Mutual Activation and Expansion of Donor CD4 ⁺ T Cells and B Cells in Transplants Play a Critical Role in the Initiation of Chronic Graft-Versus-Host Disease.

Abstract 1342

Poster Board I-364

Chronic graft versus host disease (GVHD) is an autoimmune-like disease, in which both donor CD4⁺ T and B cells play important roles in the pathogenesis. However, it is unclear how donor CD4⁺ T and B cells interact in the context of chronic GVHD. In our current studies, we found that, in a new chronic GVHD model of MHC-matched DBA/2 donor to BALB/c host, depletion of donor CD4⁺ T cells in transplants prevented donor B220⁺ B cell upregulation of co-stimulatory molecules (i.e. B7.1, B7.2, and MHC II), prevented donor B cell differentiation into syndecan⁺ IgG anti-dsDNA autoantibody-producing plasma cells, and prevented the induction of chronic GVHD. In addition, we found that donor CD4⁺ T cells were able to drive both marginal zone B (AA4.1⁻B220⁺CD1d^hiCD23^lo) and follicular B (AA4.1⁻B220⁺CD23^hiCD1d^lo) cells to become IgG autoantibody-producing cells.
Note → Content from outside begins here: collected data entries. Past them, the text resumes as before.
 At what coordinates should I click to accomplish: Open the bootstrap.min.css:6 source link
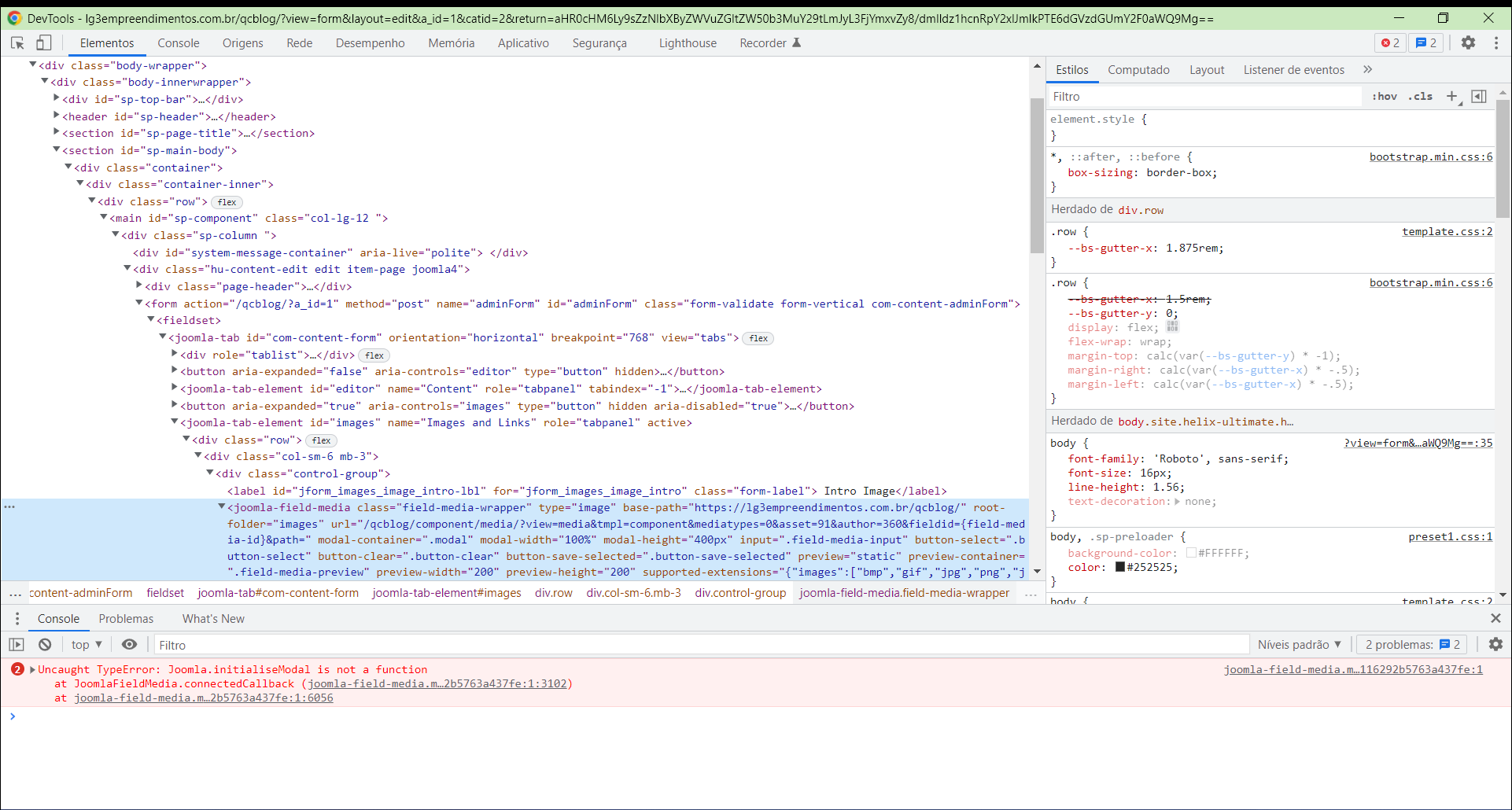pyautogui.click(x=1430, y=282)
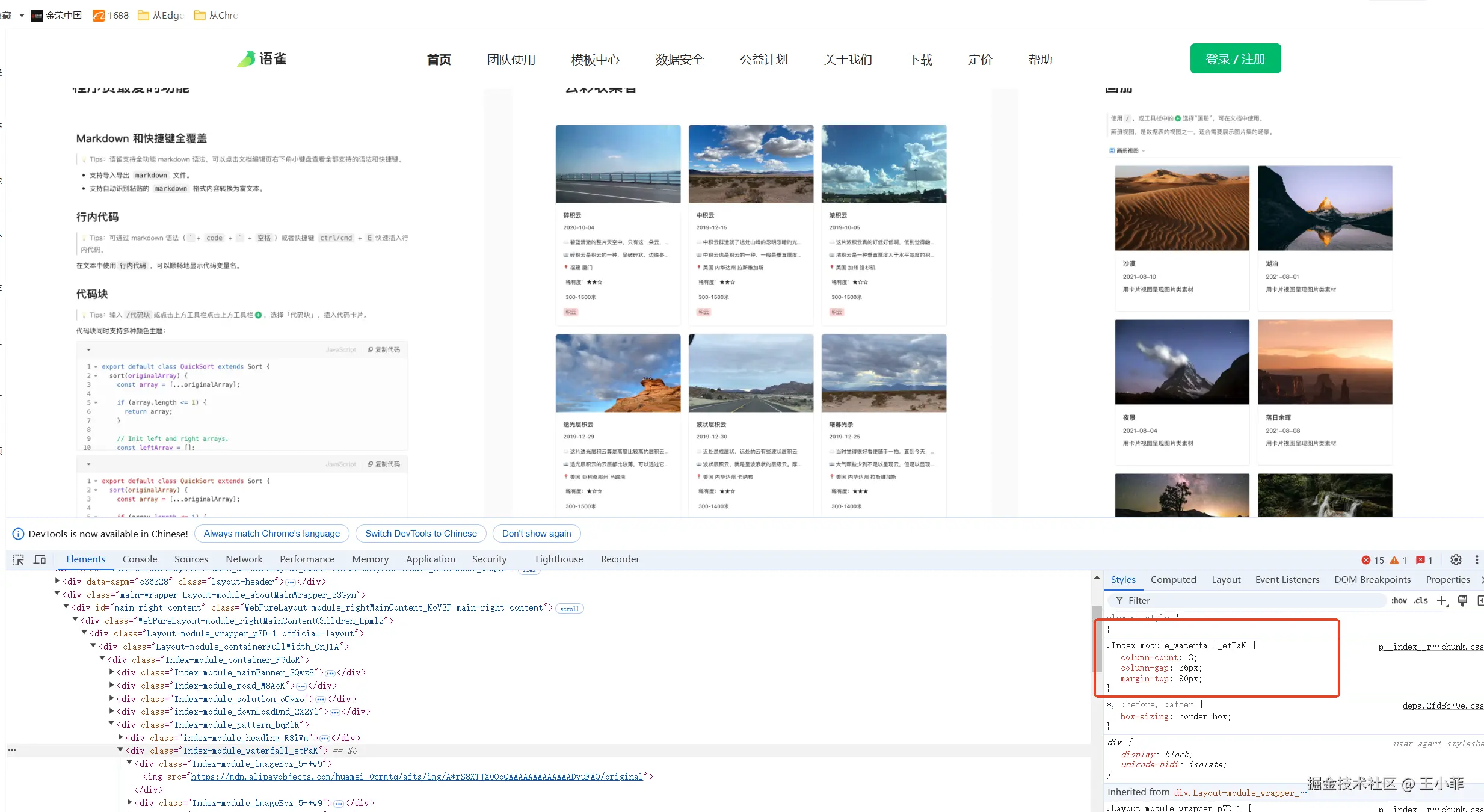Click the red error count icon
Image resolution: width=1484 pixels, height=812 pixels.
tap(1366, 560)
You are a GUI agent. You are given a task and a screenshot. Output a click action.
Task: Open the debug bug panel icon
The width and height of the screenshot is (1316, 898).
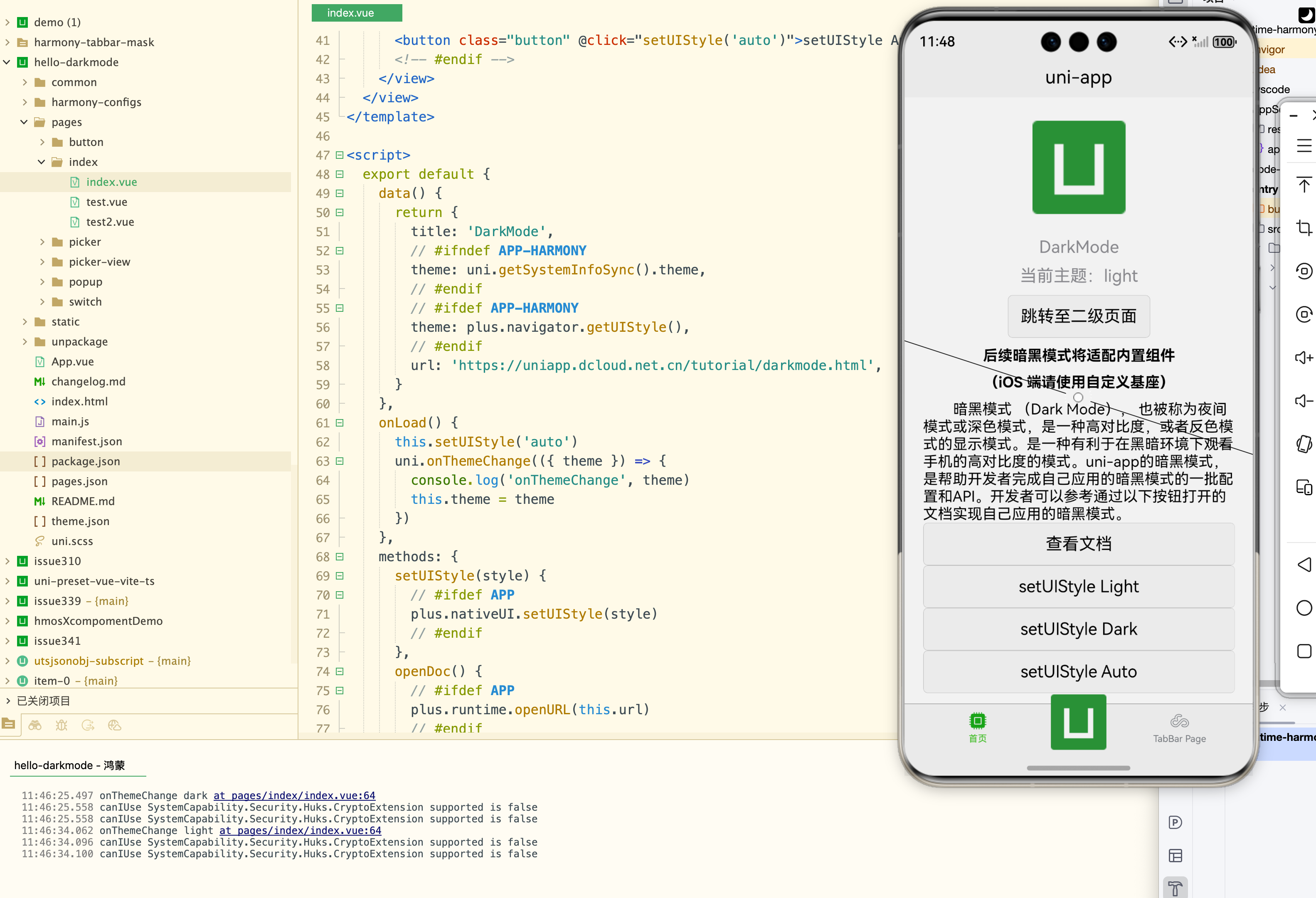61,725
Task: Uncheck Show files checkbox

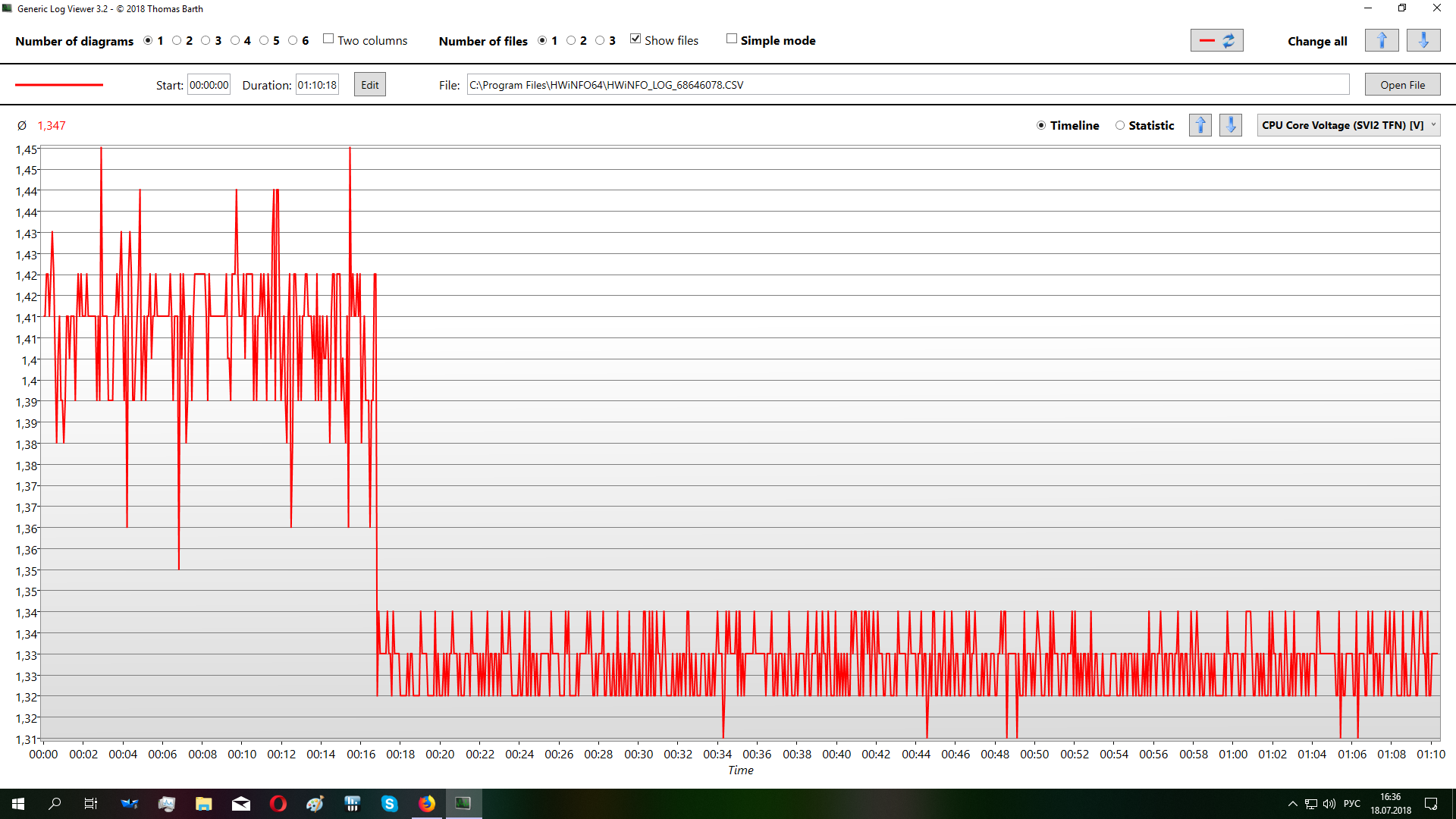Action: (635, 39)
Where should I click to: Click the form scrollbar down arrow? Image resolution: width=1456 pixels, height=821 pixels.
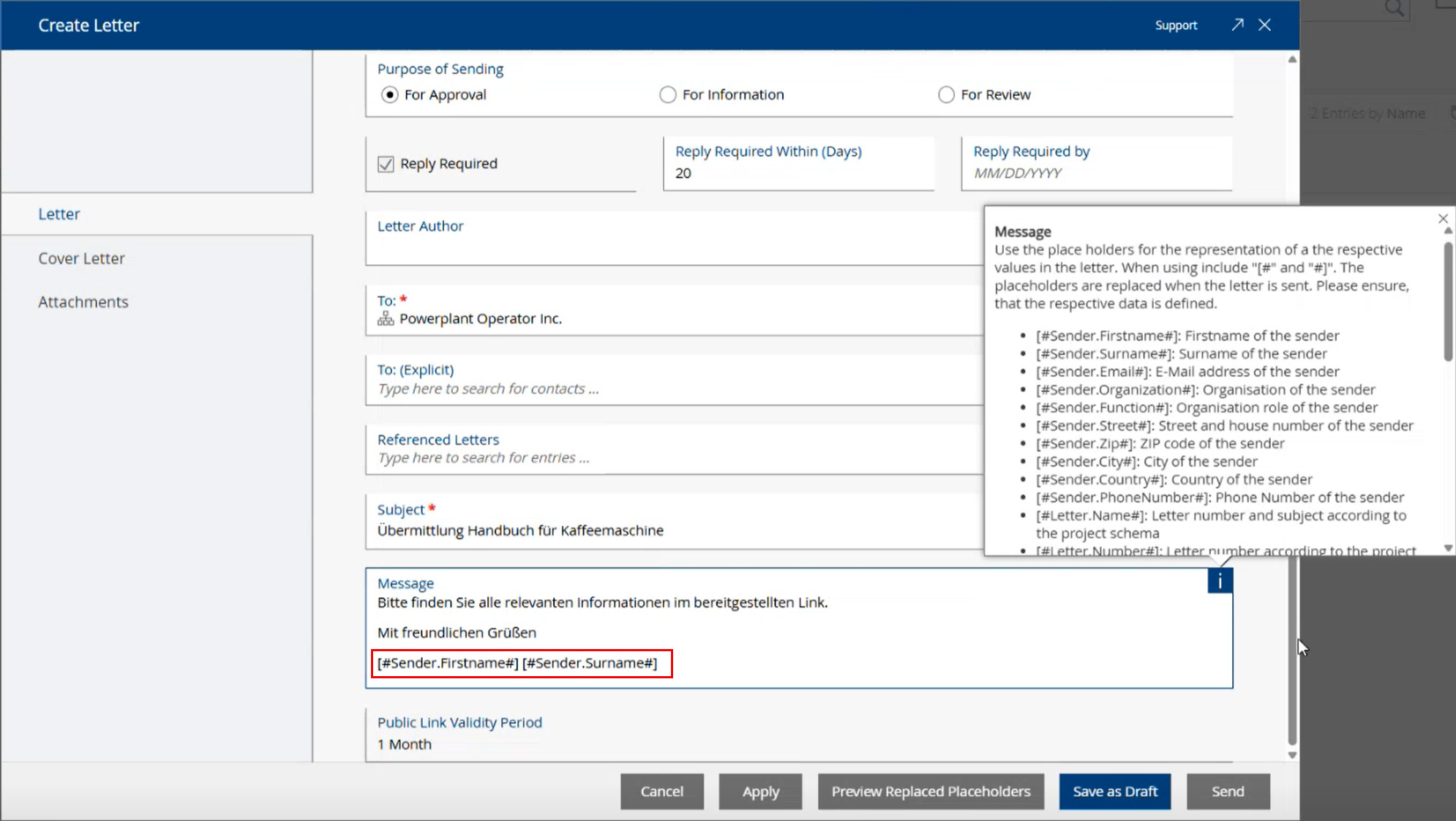(x=1292, y=755)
On the other hand, depletion of donor B220⁺ B cells in transplants prevented expansion of donor-type CD4⁺ T cells that proliferated in response to donor DC stimulation, prevented the skewing of TCR CDR3-length of the donor CD4⁺ T cells as revealed by TCR spectratyping, and prevented induction of chronic GVHD. These results indicate that donor CD4⁺ T and B cells mutually activate each other in the chronic GVHD recipients; alloreactive donor CD4⁺ T cells activate and drive donor B cell differentiation into IgG autoantibody producing cells, in turn, donor B cells mediate the expansion and TCR-spreading of autoreactive donor CD4⁺ T cells. Therefore, donor CD4⁺ T and B cells in transplants orchestrate the development of chronic GVHD. This work is supported by NIH R01 AI066008.